ヒアリングの型

最初の60分で信頼を作る質問リスト

HikariMesh
更新:2026-07
読了目安:10分

コーチングの初回60分は、技術よりも「安心して話せる場」を作る時間です。 次に何を聞くべきか迷わないための、信頼を積み上げる質問リストを提示します。

狙い

理解の合図

相手の文脈に入る質問

短い確認

話を深めるための順序

持ち帰り

そのまま使える

初回に使う具体例

次のセクションで、質問を「信頼→具体→合意」へ繋げます。

コーチング記事

ヒアリングの型:最初の60分で信頼を作る質問リスト

初回セッションの価値は「すぐ結論を出すこと」ではなく、相手が安心して言葉を開ける状態を整えることです。最初の60分は、テーマの棚卸しと同じくらい、信頼の土台を作る時間になります。

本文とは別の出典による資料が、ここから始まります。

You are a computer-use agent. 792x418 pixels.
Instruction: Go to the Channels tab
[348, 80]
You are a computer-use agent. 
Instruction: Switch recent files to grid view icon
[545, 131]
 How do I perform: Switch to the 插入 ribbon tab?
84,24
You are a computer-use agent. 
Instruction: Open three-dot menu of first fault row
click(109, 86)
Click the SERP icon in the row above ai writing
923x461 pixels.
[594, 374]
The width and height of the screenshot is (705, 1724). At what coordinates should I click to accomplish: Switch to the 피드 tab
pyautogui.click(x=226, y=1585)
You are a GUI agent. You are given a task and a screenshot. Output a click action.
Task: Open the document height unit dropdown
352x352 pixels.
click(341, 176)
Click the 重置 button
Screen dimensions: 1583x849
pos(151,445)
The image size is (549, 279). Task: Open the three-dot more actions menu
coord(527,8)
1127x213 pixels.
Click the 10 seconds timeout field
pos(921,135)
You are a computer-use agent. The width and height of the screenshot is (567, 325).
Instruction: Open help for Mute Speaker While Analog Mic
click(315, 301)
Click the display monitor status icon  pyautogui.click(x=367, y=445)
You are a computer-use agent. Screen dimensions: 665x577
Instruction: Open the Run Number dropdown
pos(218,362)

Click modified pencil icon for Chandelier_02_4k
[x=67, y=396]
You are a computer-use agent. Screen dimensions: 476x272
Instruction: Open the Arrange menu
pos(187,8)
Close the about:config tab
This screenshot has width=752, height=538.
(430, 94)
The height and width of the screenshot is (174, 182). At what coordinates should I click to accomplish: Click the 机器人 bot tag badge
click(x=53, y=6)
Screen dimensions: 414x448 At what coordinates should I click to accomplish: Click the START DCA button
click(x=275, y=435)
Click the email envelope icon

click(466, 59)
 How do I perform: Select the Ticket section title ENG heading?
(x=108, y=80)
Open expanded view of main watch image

下の質問リストは、話しやすさを優先しつつ、後半の設計に必要な情報を回収するための型です。進め方は「質問→要約→確認」をセットにして、回数を増やすほど精度が上がるように設計します。

60分の流れ(目安)

  1. 0-10

    安心の準備

    目的、進め方、沈黙の扱いを明確にする。

  2. 10-25

    現在地の言語化

    何が起きていて、何が困っているかを具体に落とす。

  3. 25-45

    背景と価値観

    判断基準、過去の工夫、譲れない条件を確認。

  4. 45-60

    次に試す一歩

    小さく始めるテーマと、成功条件を合意する。

0-10分:安心の準備

最初に「話せる状態」を作ります。正解探しではなく、探索を歓迎する言葉を添えます。

  • 1) 今日、ここに来た理由は何ですか?

    「話しやすい範囲」で大丈夫です、と先に伝える。

  • 2) このセッションで、どんな状態になっていたら満足ですか?

    成果より感情や見通しを拾う。

  • 3) ここでは、どのくらい深く話してよいですか?

    話題の距離感を本人に委ねる。

  • 4) 途中で「違う」と思ったら、止めてもいいですか?

    対話のルールを共同設計する。

10-25分:現在地の言語化

状況を「いつ・どこで・何をして・どう感じているか」まで引き下げます。

  • 5) 最近、いちばん困っている瞬間はいつですか?

    時間の手触りを確認する。

  • 6) そのとき、頭の中ではどんな言葉が回っていますか?

    解釈を引き出して、後で整理できる形にする。

  • 7) 「うまくいっている日」と「崩れる日」の違いは何ですか?

    行動差、環境差、体調差を区別する。

  • 8) いまのやり方で、すでに試したことはありますか?

    否定せず「学び」を回収する。

  • 9) その結果、何がどのくらい変わっていますか?

    改善度を言葉と指標で補強する。

25-45分:背景と価値観

ここで見つけるのは「動機の燃料」です。行動設計の精度が上がります。

  • 10) それは、あなたにとって何が大事だから起きていますか?

    価値を言語化して、判断の軸を作る。

  • 11) これまでにうまくいった工夫は、どんな条件がそろったときでしたか?

    再現可能な要素を分解する。

  • 12) 今、譲れない制約は何ですか?(時間、体力、お金、気持ちなど)

    「できない」を設計に変える。

  • 13) 失敗したとき、どんな言い訳になりやすいですか?

    自己理解を前提に、対策を具体化する。

  • 14) 反対に、うまくいくときは何が起きていますか?

    成功条件を言葉に固定する。

45-60分:次に試す一歩

最後は「行動が回り出す形」に落とし込みます。ここで合意を取ります。

  • 15) 次の1週間で、やってみたい最小の実験は何ですか?

    最小化で継続の確率を上げる。

  • 16) いつ、どこで、誰と(または一人で)実行しますか?

    手がかりを環境に埋め込む。

  • 17) 成功したと言えるサインは何ですか?

    主観と観察を分けて扱う。

  • 18) 途中で止まりそうなポイントはどこですか?

    詰まりどころを先回りして対策を作る。

  • 19) 次回までに、どんな情報を持ち帰りますか?

    振り返りの素材を確保する。

運用ルール(型が効くコツ)

A

質問のあとに1回要約して、「合ってますか?」で確認します。

B

“理由”と“気持ち”は別々に拾います。どちらか一方に寄せない。

C

最後は「次回までに回収する情報」まで決めて、宿題を設計します。